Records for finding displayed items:
+ + + + +

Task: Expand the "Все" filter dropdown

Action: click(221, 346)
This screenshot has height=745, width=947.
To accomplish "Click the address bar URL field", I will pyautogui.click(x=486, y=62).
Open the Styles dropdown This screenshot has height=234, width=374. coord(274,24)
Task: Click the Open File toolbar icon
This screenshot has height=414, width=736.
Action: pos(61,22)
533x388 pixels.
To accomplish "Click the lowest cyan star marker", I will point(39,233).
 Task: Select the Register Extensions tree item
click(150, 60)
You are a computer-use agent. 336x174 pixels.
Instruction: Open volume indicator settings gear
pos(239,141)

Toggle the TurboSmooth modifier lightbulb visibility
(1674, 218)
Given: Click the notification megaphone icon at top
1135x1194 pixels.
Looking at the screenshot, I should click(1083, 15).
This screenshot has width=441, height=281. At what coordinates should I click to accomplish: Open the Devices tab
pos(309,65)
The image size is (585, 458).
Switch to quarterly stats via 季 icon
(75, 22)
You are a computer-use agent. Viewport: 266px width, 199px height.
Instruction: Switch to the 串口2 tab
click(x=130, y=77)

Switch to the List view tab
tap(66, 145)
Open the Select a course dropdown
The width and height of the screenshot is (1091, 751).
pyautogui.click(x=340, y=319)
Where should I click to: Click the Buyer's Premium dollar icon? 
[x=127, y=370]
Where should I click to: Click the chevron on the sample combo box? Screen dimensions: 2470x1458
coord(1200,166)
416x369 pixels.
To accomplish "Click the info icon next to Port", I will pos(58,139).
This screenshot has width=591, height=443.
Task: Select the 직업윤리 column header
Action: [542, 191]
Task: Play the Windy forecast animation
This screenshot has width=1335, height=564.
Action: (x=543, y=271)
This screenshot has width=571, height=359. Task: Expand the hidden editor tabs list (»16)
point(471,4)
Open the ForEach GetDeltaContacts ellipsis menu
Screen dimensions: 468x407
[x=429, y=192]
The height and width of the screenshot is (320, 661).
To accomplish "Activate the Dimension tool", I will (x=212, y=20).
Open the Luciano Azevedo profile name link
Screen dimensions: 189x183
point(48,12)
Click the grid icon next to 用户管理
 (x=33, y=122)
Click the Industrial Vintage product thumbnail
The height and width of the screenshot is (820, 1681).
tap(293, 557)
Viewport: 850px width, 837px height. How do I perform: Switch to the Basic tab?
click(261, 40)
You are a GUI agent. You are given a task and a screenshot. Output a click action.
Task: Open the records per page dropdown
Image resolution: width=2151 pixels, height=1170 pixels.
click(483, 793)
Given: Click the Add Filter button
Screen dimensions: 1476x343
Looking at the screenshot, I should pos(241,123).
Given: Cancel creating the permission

+ + + + +

**WHAT TO PRODUCE**
Copy out, unchanged, the stretch of the data that opens with the line containing "Where should I click to: Click the chevron" and closes with the line containing "tap(293, 557)", including both of those lines.

**ANSWER IN FULL**
Where should I click to: Click the chevron on the sample combo box? Screen dimensions: 2470x1458
coord(1200,166)
416x369 pixels.
To accomplish "Click the info icon next to Port", I will pos(58,139).
This screenshot has width=591, height=443.
Task: Select the 직업윤리 column header
Action: [542, 191]
Task: Play the Windy forecast animation
This screenshot has width=1335, height=564.
Action: (x=543, y=271)
This screenshot has width=571, height=359. Task: Expand the hidden editor tabs list (»16)
point(471,4)
Open the ForEach GetDeltaContacts ellipsis menu
Screen dimensions: 468x407
[x=429, y=192]
The height and width of the screenshot is (320, 661).
To accomplish "Activate the Dimension tool", I will (x=212, y=20).
Open the Luciano Azevedo profile name link
Screen dimensions: 189x183
point(48,12)
Click the grid icon next to 用户管理
 (x=33, y=122)
Click the Industrial Vintage product thumbnail
The height and width of the screenshot is (820, 1681).
tap(293, 557)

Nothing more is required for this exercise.